It was clear from the start that the Weber Canyon path was a difficult one. Yet we could see evidence that much of the debris had been removed and that the previous wagon train had made slow progress. I was inclined to agree with Pike, after only a few miles, that we should go that direction.
We cut short our exploration, went back to the bottom of the canyon, and started up the other trail.
To our great surprise, the route that Hastings had encouraged us to take was much smoother and gentler than the other. We traveled half a day without hitting any major obstacles. We camped that night feeling optimistic, thinking that perhaps luck was finally turning in our favor.
I awoke in the deepest, coldest dark of night. The fire had burned low but I could see Pike sitting bolt upright across from me, his eyes glittering with fear. I wasn’t sure what had woken me until I heard the howling again.
The sound seemed to strike directly at my chest, a stab of fear that stopped my heart for a moment. It was a primordial hunting call, the sound of a superstition come alive. A few moments later, there was a squeal, the cry of an animal that was being slaughtered.
“Wolves… ” I heard Pike breathe.
Normally, I would have guffawed at his fear and told him to go back to sleep.
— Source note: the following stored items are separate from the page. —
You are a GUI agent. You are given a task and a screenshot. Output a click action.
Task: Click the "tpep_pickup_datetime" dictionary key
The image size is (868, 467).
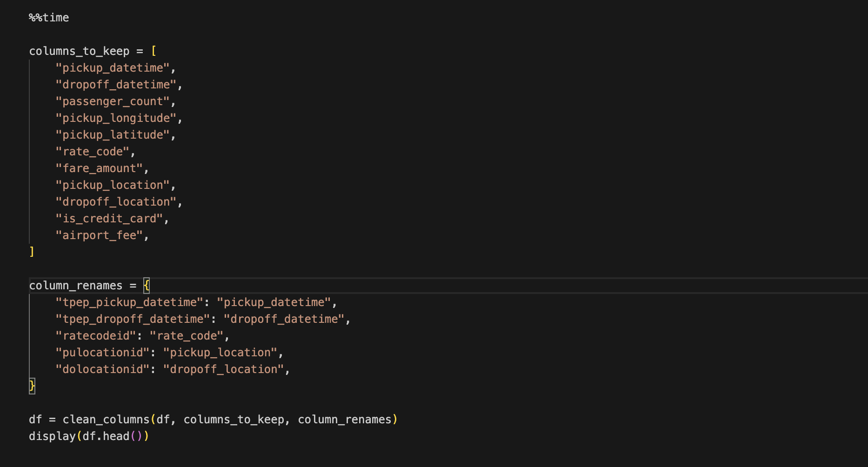[x=129, y=302]
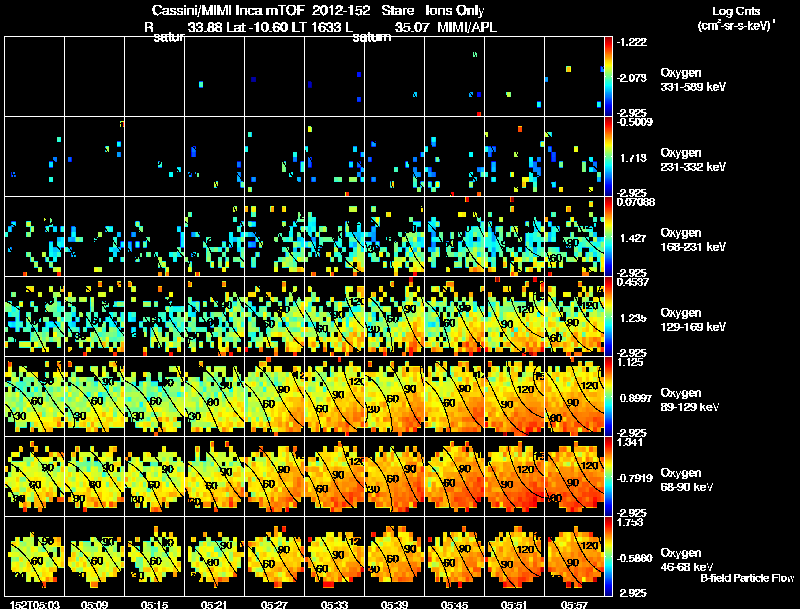This screenshot has width=800, height=609.
Task: Select the Oxygen 331-589 keV panel at 05:21
Action: pos(214,77)
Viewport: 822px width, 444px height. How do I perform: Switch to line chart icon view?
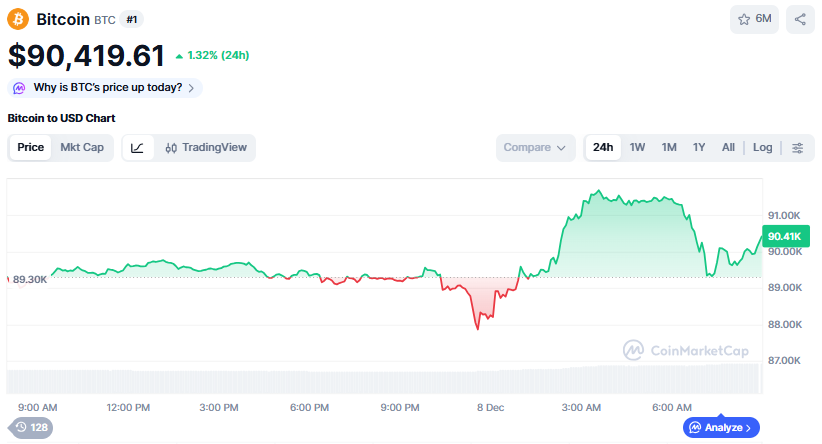[138, 148]
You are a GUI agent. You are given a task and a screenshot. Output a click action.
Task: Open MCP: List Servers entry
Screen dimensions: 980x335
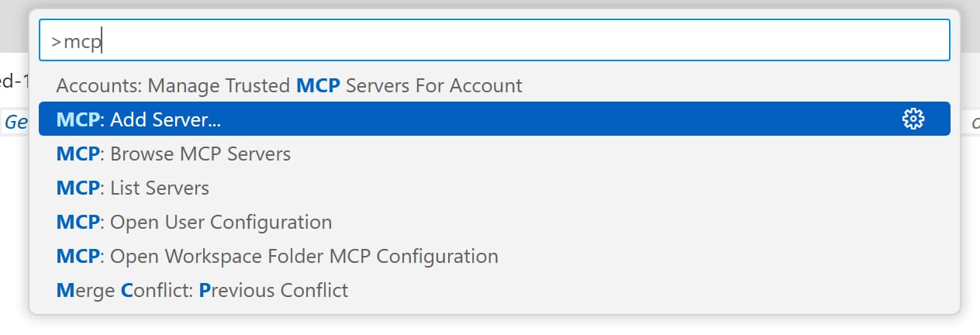133,188
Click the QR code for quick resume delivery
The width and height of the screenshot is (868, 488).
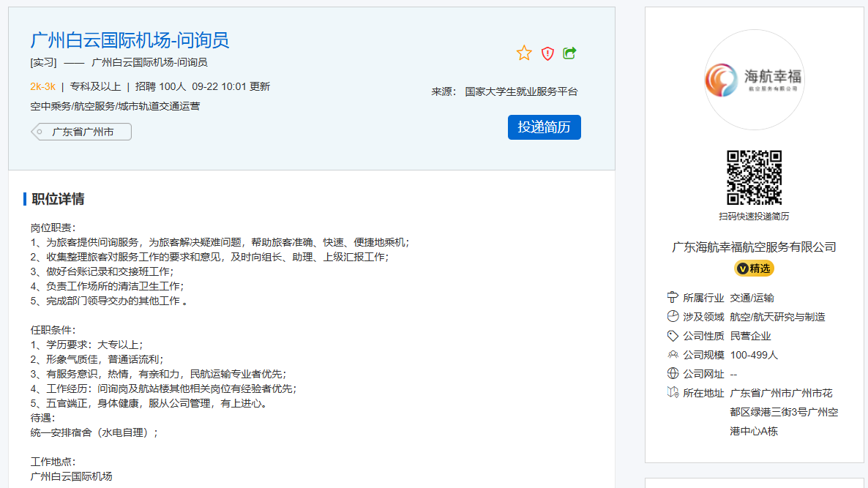[x=754, y=178]
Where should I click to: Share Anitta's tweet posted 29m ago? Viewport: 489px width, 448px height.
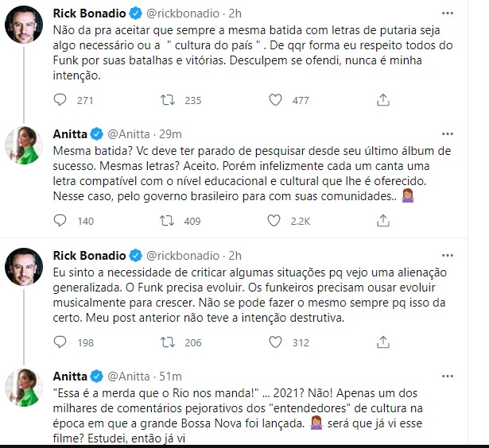point(382,222)
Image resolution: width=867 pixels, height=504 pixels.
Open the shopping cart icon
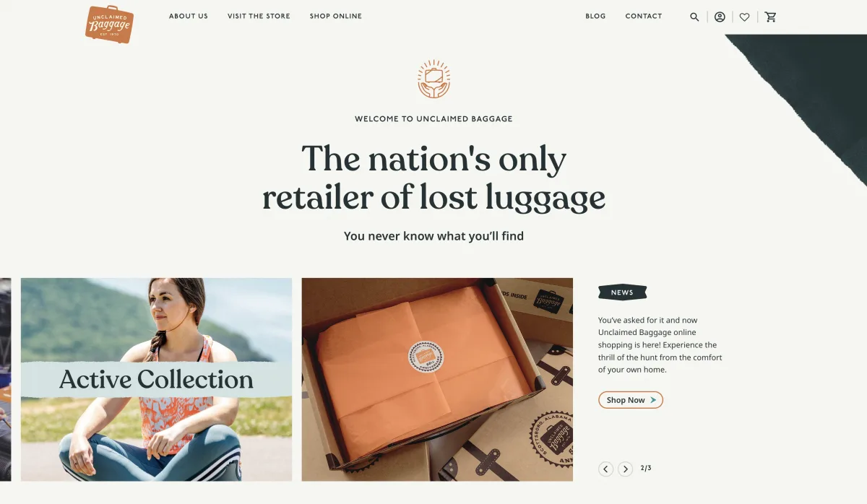pos(770,17)
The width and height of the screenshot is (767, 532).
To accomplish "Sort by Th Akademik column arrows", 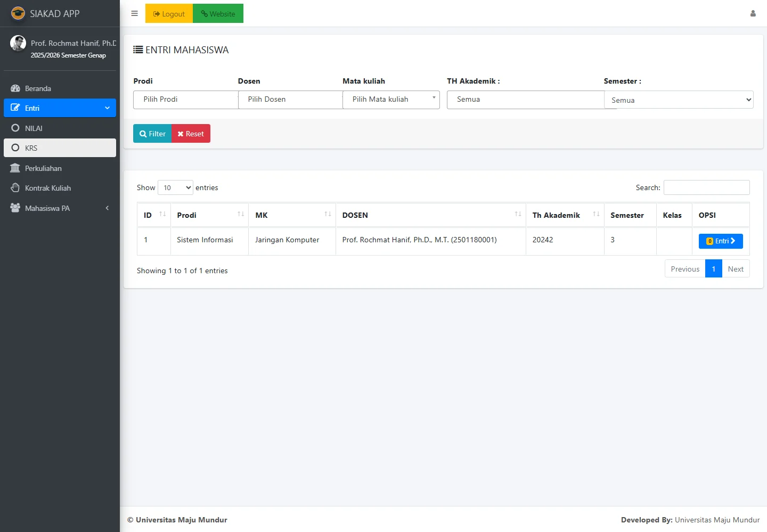I will [x=596, y=214].
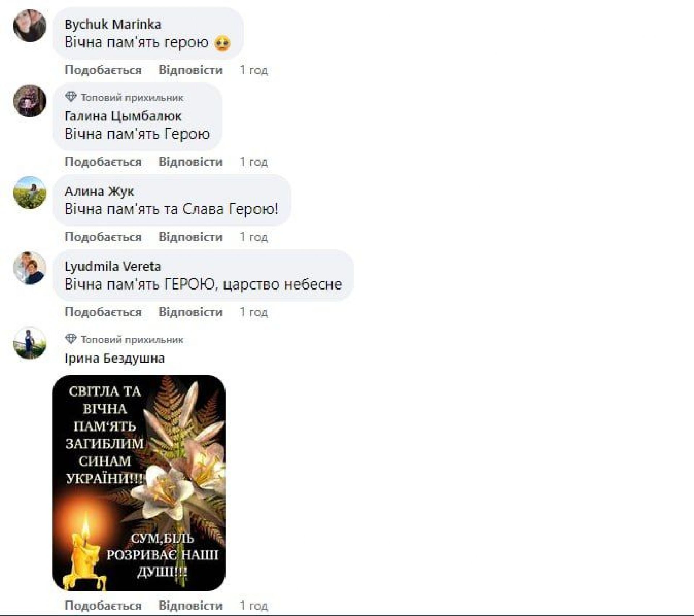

Perhaps I might’ve built the fire up a bit, just to appease my more primitive instincts. But I’m not afraid of wolves. I’ve run into wolf packs before, and they are usually harmless, despite all the tales. They are more afraid of humans than we are of them, and will vanish if they hear or smell us coming.
But this was unlike any howl I’ve ever heard. There was a savage tone to it, a bloodlust that had nothing to do with hunger or instinct, but everything to do with malevolence. The cries of the victim were even worse, as if a child was being murdered, the sounds forced through a throat constricted with agony and terror. It sounded as though the prey was being played with, and the torment went on for what seemed hours––though it could only have been minutes––as both Pike and I stayed frozen in place. Finally, the anguished screaming was cut short.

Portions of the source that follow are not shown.